* **WHAT YOU NEED TO DO**
If a line below falls between the line with "You are a GUI" and the line with "Screen dimensions: 354x303", or is one of those two, output it exactly; output nothing else and no pictures.

* **DATA PROVIDED**
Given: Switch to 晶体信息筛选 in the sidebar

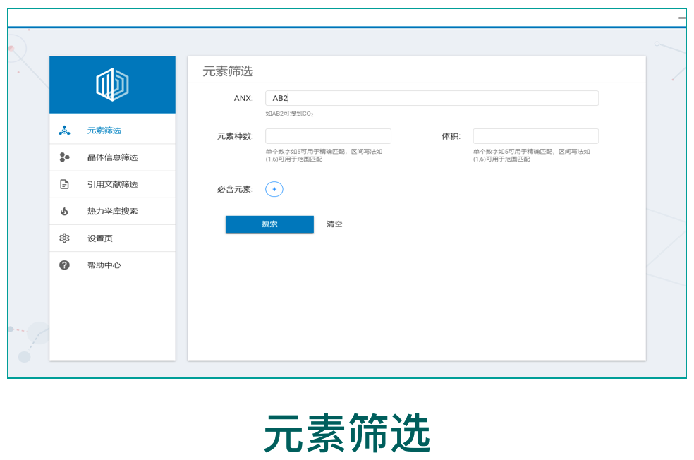Looking at the screenshot, I should (112, 157).
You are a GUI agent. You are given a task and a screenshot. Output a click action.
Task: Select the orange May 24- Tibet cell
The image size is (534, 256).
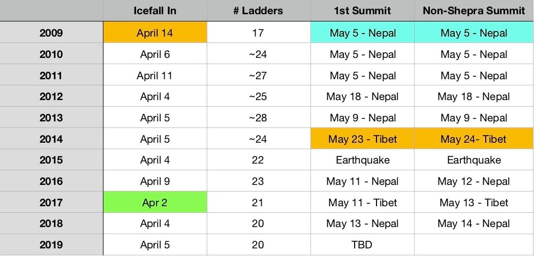(x=474, y=139)
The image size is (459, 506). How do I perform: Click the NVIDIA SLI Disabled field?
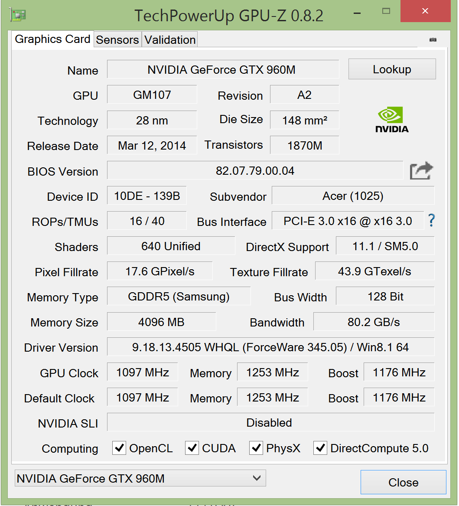tap(270, 422)
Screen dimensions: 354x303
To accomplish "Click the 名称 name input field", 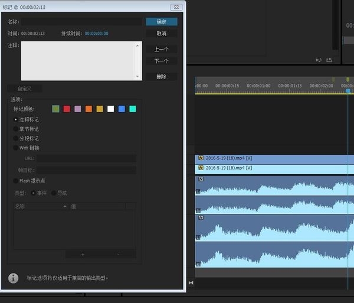I will pyautogui.click(x=81, y=22).
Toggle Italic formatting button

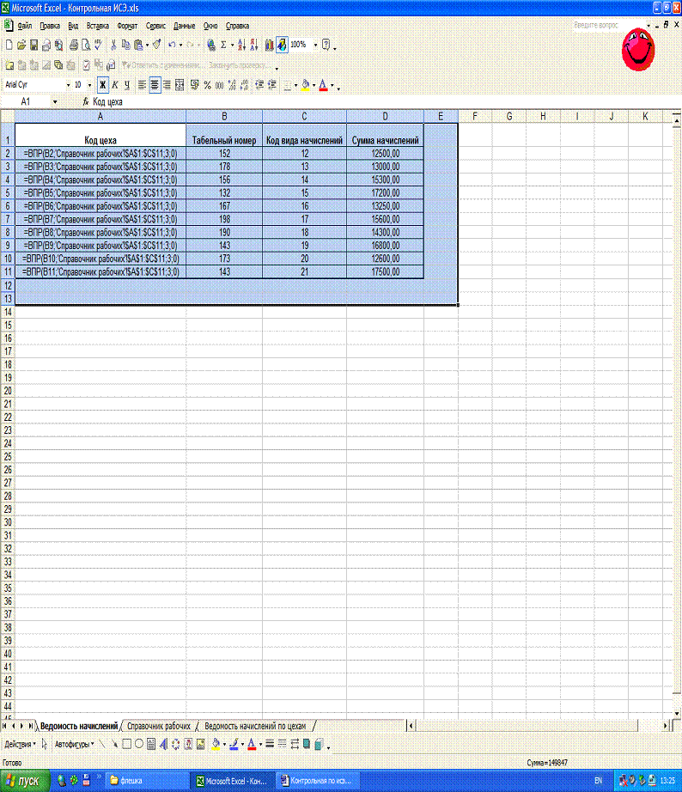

* **EXPECTED ANSWER**
You are a GUI agent. You are given a task and a screenshot. Output a click action.
Task: Select the orange May 24- Tibet cell
The image size is (534, 256).
(x=474, y=139)
The image size is (459, 506). How do I perform: Click the NVIDIA SLI Disabled field?
tap(270, 422)
Screen dimensions: 354x303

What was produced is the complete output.